A merger between two Spanish banks will create the country’s largest lender. CaixaBank, based in Barcelona, agreed to merge with Bankia, the institution that was at the heart of Spain’s financial crisis and 2012 banking bailout. CaixaBank and Bankia agreed late Thursday to merge in a deal that would form Spain’s largest bank and end the government’s majority control over Bankia, the institution that was at the heart of Spain’s financial crisis and 2012 banking bailout. The all-share agreement was presented as a merger, but CaixaBank, which is based in Barcelona, will account for about two-thirds of the new bank’s combined assets, worth 665 billion euros, or $785 billion. The combined institution, with an expected 20 million customers, will keep the CaixaBank name. The transaction comes after both banks have reported sharp drops in first-half earnings, at a time of record-low interest rates and as the coronavirus pandemic has plunged Spain into one of the deepest recessions in Europe. Many analysts expect the continued pressure on banks’ margins to force further consolidation in the sector. A merger between CaixaBank and Bankia “could revive moves by other banks to gain scale or strengthen their franchises or business models to remain competitive,” Fitch Ratings said in a note to investors earlier this month.
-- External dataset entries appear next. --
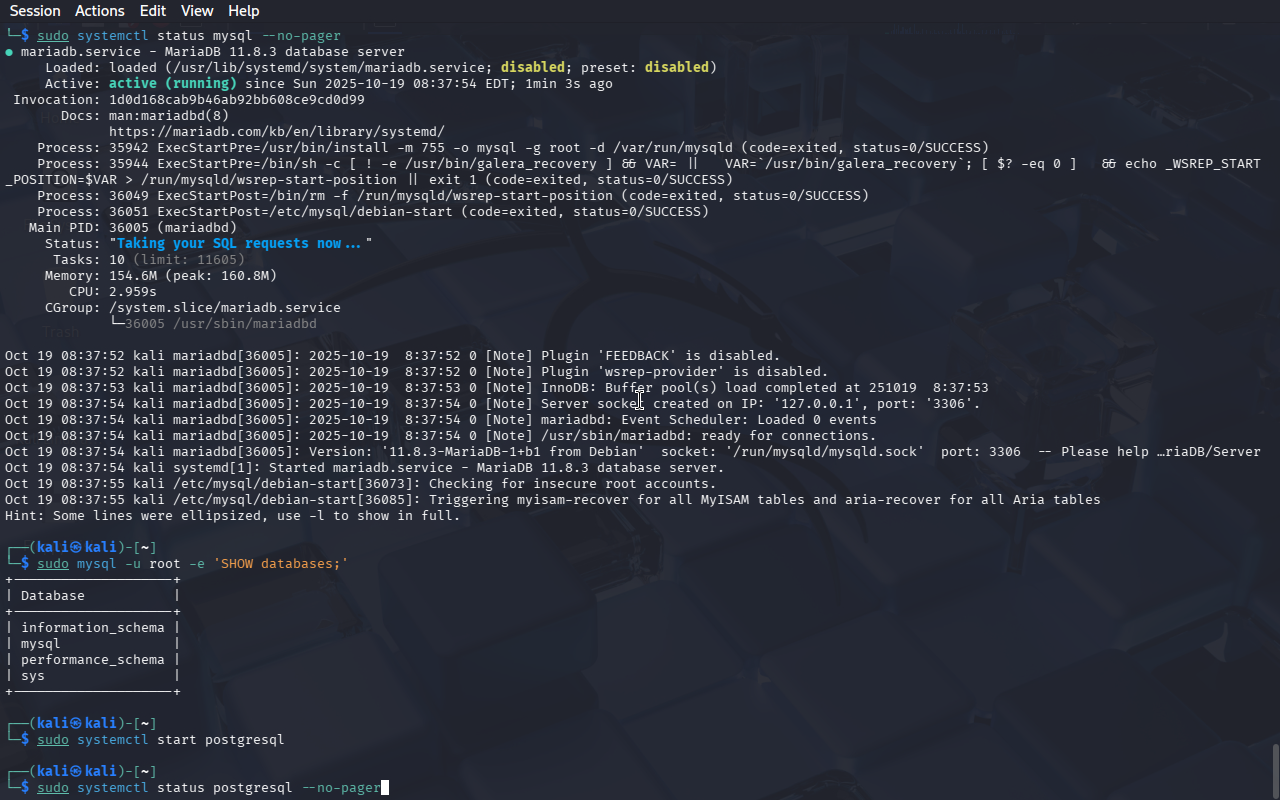Select the sys row in the database table
The height and width of the screenshot is (800, 1280).
(x=33, y=676)
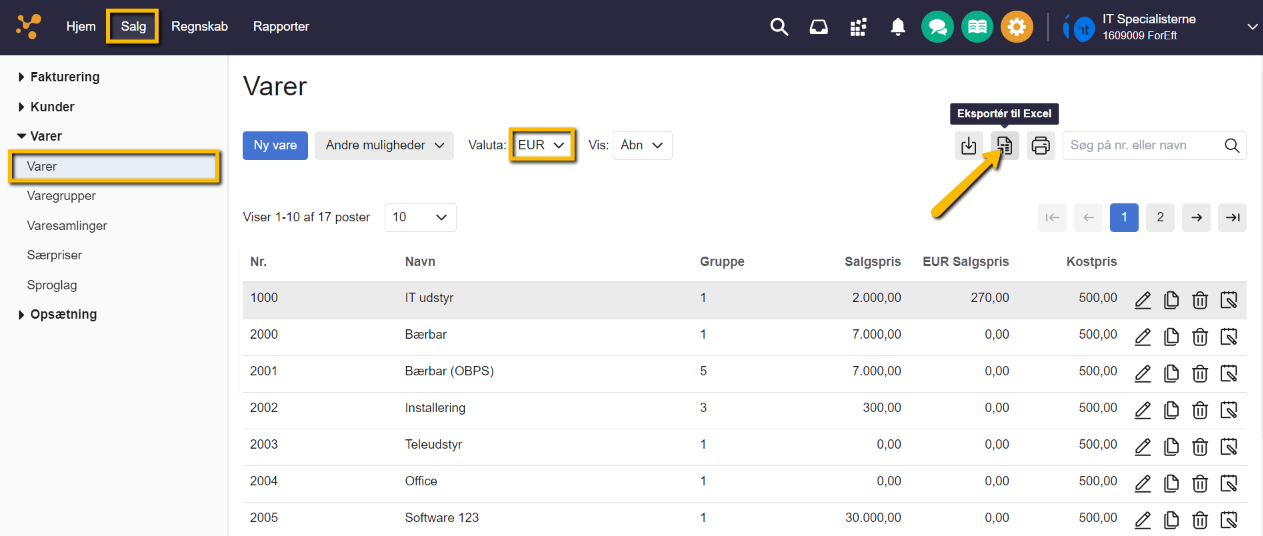The image size is (1263, 536).
Task: Click the download import icon
Action: 968,145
Bankia was formed as a seven-way merger intended to consolidate savings banks, known as cajas in Spain, which were crippled by bad loans, a result of the bursting of the country’s construction bubble after the onset of the world financial crisis in 2008. But instead of shoring up Spain’s financial sector, Bankia ended up posting the largest banking loss in the country’s history and requiring about €22 billion in rescue funding, as part of a European banking bailout that the Spanish government was forced to negotiate in 2012. As a result, the government also took over Bankia, which was then slimmed down to return it to profit.